--- START ---
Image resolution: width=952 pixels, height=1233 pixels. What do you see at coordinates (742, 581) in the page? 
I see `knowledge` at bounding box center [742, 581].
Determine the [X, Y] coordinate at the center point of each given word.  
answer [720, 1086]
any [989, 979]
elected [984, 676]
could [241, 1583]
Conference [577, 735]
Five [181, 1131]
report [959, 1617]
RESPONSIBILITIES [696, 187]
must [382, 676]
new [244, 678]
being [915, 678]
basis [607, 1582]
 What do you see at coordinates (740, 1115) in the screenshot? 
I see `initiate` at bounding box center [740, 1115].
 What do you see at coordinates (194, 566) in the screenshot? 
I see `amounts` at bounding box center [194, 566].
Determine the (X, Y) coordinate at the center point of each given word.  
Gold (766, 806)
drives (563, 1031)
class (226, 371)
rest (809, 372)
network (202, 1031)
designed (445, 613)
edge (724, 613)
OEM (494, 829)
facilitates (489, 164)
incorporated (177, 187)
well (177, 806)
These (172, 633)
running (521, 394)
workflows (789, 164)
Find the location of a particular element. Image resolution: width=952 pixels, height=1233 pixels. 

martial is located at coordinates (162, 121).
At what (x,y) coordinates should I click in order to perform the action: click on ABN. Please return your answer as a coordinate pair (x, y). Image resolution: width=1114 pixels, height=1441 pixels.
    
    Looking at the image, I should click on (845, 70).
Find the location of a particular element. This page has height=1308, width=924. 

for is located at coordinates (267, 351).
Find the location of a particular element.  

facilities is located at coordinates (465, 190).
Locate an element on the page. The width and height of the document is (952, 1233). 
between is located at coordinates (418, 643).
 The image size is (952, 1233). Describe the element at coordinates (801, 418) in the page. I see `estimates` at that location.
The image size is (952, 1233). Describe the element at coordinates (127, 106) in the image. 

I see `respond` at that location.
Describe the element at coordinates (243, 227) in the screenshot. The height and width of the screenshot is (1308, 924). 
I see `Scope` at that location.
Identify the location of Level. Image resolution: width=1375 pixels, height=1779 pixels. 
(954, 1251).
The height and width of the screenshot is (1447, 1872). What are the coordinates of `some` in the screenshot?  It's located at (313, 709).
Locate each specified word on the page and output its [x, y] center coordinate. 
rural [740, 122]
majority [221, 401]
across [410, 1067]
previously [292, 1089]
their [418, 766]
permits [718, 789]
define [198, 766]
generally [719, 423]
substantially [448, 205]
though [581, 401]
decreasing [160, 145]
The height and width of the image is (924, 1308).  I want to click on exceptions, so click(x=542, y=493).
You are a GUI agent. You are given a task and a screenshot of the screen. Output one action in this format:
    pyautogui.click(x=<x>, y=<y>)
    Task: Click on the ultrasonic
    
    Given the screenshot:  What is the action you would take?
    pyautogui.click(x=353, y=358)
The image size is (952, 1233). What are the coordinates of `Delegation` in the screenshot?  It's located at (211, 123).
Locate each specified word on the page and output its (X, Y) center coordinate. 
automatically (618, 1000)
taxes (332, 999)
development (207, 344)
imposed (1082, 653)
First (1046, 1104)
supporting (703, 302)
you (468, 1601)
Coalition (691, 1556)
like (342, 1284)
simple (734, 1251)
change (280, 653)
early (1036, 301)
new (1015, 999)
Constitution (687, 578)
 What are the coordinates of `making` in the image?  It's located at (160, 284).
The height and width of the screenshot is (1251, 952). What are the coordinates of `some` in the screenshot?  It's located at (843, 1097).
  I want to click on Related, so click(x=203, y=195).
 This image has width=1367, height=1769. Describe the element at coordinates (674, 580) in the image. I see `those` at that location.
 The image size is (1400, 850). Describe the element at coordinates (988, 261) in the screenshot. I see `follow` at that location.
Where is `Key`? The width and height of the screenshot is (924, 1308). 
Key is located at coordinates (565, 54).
--- END ---
What to work on:
Print all of the lines above verbatim, from the first to the last, without altering anything.

Solution:
Image resolution: width=952 pixels, height=1233 pixels. What do you see at coordinates (742, 581) in the page? 
I see `knowledge` at bounding box center [742, 581].
Determine the [X, Y] coordinate at the center point of each given word.  
answer [720, 1086]
any [989, 979]
elected [984, 676]
could [241, 1583]
Conference [577, 735]
Five [181, 1131]
report [959, 1617]
RESPONSIBILITIES [696, 187]
must [382, 676]
new [244, 678]
being [915, 678]
basis [607, 1582]
 What do you see at coordinates (740, 1115) in the screenshot? 
I see `initiate` at bounding box center [740, 1115].
 What do you see at coordinates (194, 566) in the screenshot? 
I see `amounts` at bounding box center [194, 566].
Determine the (X, Y) coordinate at the center point of each given word.  
Gold (766, 806)
drives (563, 1031)
class (226, 371)
rest (809, 372)
network (202, 1031)
designed (445, 613)
edge (724, 613)
OEM (494, 829)
facilitates (489, 164)
incorporated (177, 187)
well (177, 806)
These (172, 633)
running (521, 394)
workflows (789, 164)
Find the location of a particular element. Image resolution: width=952 pixels, height=1233 pixels. 

martial is located at coordinates (162, 121).
At what (x,y) coordinates should I click in order to perform the action: click on ABN. Please return your answer as a coordinate pair (x, y). Image resolution: width=1114 pixels, height=1441 pixels.
    
    Looking at the image, I should click on (845, 70).
Find the location of a particular element. This page has height=1308, width=924. 

for is located at coordinates (267, 351).
Find the location of a particular element.  

facilities is located at coordinates (465, 190).
Locate an element on the page. The width and height of the document is (952, 1233). 
between is located at coordinates (418, 643).
 The image size is (952, 1233). Describe the element at coordinates (801, 418) in the page. I see `estimates` at that location.
The image size is (952, 1233). Describe the element at coordinates (127, 106) in the image. 

I see `respond` at that location.
Describe the element at coordinates (243, 227) in the screenshot. The height and width of the screenshot is (1308, 924). 
I see `Scope` at that location.
Identify the location of Level. Image resolution: width=1375 pixels, height=1779 pixels. 
(954, 1251).
The height and width of the screenshot is (1447, 1872). What are the coordinates of `some` in the screenshot?  It's located at (313, 709).
Locate each specified word on the page and output its [x, y] center coordinate. 
rural [740, 122]
majority [221, 401]
across [410, 1067]
previously [292, 1089]
their [418, 766]
permits [718, 789]
define [198, 766]
generally [719, 423]
substantially [448, 205]
though [581, 401]
decreasing [160, 145]
The height and width of the image is (924, 1308).  I want to click on exceptions, so click(x=542, y=493).
You are a GUI agent. You are given a task and a screenshot of the screen. Output one action in this format:
    pyautogui.click(x=<x>, y=<y>)
    Task: Click on the ultrasonic
    
    Given the screenshot:  What is the action you would take?
    pyautogui.click(x=353, y=358)
The image size is (952, 1233). What are the coordinates of `Delegation` in the screenshot?  It's located at (211, 123).
Locate each specified word on the page and output its (X, Y) center coordinate. 
automatically (618, 1000)
taxes (332, 999)
development (207, 344)
imposed (1082, 653)
First (1046, 1104)
supporting (703, 302)
you (468, 1601)
Coalition (691, 1556)
like (342, 1284)
simple (734, 1251)
change (280, 653)
early (1036, 301)
new (1015, 999)
Constitution (687, 578)
 What are the coordinates of `making` in the image?  It's located at (160, 284).
The height and width of the screenshot is (1251, 952). What are the coordinates of `some` in the screenshot?  It's located at (843, 1097).
  I want to click on Related, so click(x=203, y=195).
 This image has width=1367, height=1769. Describe the element at coordinates (674, 580) in the image. I see `those` at that location.
 The image size is (1400, 850). Describe the element at coordinates (988, 261) in the screenshot. I see `follow` at that location.
Where is `Key`? The width and height of the screenshot is (924, 1308). 
Key is located at coordinates (565, 54).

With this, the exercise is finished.